Dear Reader,
Lest there be misunderstanding, allow me to clarify that when I wrote
"To sacrifice medical science on the altar of project management is a form of human sacrifice"
I in no way meant to imply that project management is not needed with VISTA. On the contrary, the effectiveness of the project management seems to correlate directly with the odds of success in the last decade of projects to install VISTA outside the federal government.
High-quality VISTA-project managers seem to be among the rarest of the rare specialties in increasing demand as the expertise bottleneck gets a good grip on the community.
A great deal of what I'll be writing about in the weeks ahead assumes and depends upon a solid project-management foundation for the lifecycle to succeed.
Rather, what I meant is that within the VISTA-software lifecycle, project management must serve medical science, not attempt to dictate terms to it. Just as the approach to software development must be adjusted to be compatible with the complexity and flow of medical science, so too must project management.

● Aim of the task
Write the next part of the letter about project management in the VISTA-software lifecycle, starting after its last sentence. Nothing in the records is needed here.

● The data

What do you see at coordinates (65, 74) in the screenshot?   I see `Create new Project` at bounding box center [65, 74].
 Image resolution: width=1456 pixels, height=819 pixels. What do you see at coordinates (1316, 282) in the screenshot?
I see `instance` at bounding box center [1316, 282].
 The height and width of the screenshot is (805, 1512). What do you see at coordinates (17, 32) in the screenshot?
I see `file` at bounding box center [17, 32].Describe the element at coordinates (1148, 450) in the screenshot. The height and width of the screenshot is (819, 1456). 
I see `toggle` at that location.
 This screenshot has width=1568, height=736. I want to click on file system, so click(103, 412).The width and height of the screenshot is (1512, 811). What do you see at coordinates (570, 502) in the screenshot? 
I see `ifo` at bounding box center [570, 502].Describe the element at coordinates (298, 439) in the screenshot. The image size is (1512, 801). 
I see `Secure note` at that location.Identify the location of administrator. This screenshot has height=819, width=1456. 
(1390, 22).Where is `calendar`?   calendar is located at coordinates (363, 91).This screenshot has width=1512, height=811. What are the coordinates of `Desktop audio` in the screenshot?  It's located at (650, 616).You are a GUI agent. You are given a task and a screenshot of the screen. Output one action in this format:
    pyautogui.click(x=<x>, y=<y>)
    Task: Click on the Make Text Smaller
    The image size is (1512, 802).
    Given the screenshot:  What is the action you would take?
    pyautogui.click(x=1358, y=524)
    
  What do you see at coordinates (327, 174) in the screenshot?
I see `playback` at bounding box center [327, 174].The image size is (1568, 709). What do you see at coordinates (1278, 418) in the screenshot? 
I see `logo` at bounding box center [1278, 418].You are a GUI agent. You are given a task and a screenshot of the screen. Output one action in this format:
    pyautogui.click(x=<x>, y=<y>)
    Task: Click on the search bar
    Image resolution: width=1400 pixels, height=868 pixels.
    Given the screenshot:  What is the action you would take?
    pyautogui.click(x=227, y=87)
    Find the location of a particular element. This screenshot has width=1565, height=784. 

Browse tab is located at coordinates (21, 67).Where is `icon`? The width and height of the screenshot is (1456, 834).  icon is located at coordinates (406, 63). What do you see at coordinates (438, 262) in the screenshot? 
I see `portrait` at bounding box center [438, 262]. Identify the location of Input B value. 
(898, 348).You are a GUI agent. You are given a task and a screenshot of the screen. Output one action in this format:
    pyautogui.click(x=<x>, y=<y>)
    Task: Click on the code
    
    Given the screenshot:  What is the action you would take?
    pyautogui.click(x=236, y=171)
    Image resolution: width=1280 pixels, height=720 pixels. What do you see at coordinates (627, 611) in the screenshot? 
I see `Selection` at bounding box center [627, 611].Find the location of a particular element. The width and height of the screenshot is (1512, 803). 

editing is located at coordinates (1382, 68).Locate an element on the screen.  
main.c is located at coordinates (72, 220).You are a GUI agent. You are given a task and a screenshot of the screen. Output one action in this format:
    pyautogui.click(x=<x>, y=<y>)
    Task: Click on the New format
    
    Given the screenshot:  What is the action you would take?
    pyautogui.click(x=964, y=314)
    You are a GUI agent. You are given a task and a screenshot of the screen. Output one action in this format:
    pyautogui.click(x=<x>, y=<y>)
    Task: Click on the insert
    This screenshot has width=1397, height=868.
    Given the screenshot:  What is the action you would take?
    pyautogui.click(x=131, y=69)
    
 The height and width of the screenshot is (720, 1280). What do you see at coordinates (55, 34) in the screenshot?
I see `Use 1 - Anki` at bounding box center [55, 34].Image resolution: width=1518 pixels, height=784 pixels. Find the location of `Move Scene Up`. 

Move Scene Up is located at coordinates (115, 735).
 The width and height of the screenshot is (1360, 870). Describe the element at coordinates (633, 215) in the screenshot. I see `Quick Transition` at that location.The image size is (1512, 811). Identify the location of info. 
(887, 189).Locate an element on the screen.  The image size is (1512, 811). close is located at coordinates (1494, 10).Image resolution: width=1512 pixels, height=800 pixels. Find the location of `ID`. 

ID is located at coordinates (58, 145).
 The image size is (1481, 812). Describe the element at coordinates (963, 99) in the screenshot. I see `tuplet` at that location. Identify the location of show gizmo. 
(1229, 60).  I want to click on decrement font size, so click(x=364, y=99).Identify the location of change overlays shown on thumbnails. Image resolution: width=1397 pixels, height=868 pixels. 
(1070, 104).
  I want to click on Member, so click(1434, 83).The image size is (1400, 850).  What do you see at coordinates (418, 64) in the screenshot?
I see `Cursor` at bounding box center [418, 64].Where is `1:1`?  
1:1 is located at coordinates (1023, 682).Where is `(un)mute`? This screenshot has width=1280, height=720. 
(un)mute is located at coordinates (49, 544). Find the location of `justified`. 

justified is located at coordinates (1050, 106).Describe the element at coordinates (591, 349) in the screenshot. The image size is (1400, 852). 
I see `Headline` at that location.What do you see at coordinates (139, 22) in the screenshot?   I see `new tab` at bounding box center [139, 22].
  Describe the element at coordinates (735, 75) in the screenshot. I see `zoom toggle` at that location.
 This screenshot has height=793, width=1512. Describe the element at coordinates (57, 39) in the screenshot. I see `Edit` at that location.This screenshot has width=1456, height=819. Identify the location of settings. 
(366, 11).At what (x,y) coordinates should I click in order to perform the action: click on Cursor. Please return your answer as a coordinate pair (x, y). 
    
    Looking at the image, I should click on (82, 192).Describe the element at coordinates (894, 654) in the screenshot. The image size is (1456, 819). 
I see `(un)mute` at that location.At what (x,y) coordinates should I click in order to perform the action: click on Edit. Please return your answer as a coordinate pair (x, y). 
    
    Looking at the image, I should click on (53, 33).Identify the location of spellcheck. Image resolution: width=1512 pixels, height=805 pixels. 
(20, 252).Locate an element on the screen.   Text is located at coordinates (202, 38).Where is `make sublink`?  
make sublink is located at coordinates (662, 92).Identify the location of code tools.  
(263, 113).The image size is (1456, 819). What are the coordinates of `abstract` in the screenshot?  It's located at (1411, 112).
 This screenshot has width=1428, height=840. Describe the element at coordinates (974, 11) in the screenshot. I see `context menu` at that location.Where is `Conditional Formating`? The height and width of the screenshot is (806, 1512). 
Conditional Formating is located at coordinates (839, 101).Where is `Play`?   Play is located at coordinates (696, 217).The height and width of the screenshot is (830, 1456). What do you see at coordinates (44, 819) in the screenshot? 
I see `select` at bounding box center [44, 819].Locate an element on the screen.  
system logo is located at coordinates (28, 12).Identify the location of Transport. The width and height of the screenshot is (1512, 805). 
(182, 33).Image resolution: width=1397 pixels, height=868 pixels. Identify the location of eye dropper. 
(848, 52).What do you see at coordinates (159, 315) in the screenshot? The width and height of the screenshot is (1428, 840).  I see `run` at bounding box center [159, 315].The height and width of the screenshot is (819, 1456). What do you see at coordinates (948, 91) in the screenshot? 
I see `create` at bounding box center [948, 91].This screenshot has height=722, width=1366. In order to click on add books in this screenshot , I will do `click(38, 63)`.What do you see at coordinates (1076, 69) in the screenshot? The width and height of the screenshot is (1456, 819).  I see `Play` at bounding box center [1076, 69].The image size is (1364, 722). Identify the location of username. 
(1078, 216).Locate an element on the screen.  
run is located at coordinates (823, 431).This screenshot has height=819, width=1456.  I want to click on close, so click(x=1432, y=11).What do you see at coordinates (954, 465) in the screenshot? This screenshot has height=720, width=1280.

● Your response
To do otherwise, for example to prioritize deadlines over medical correctness, is literally to endanger our patients. There has been a great deal too much worship of timelines in VISTA management over the last fifteen years, and the health of our patients and of the software that supports them has suffered.
Replacing that kind of poor-quality, mechanical project management with experienced, fluent, and well-adapted project management is one of the major steps in launching this new VISTA renaissance.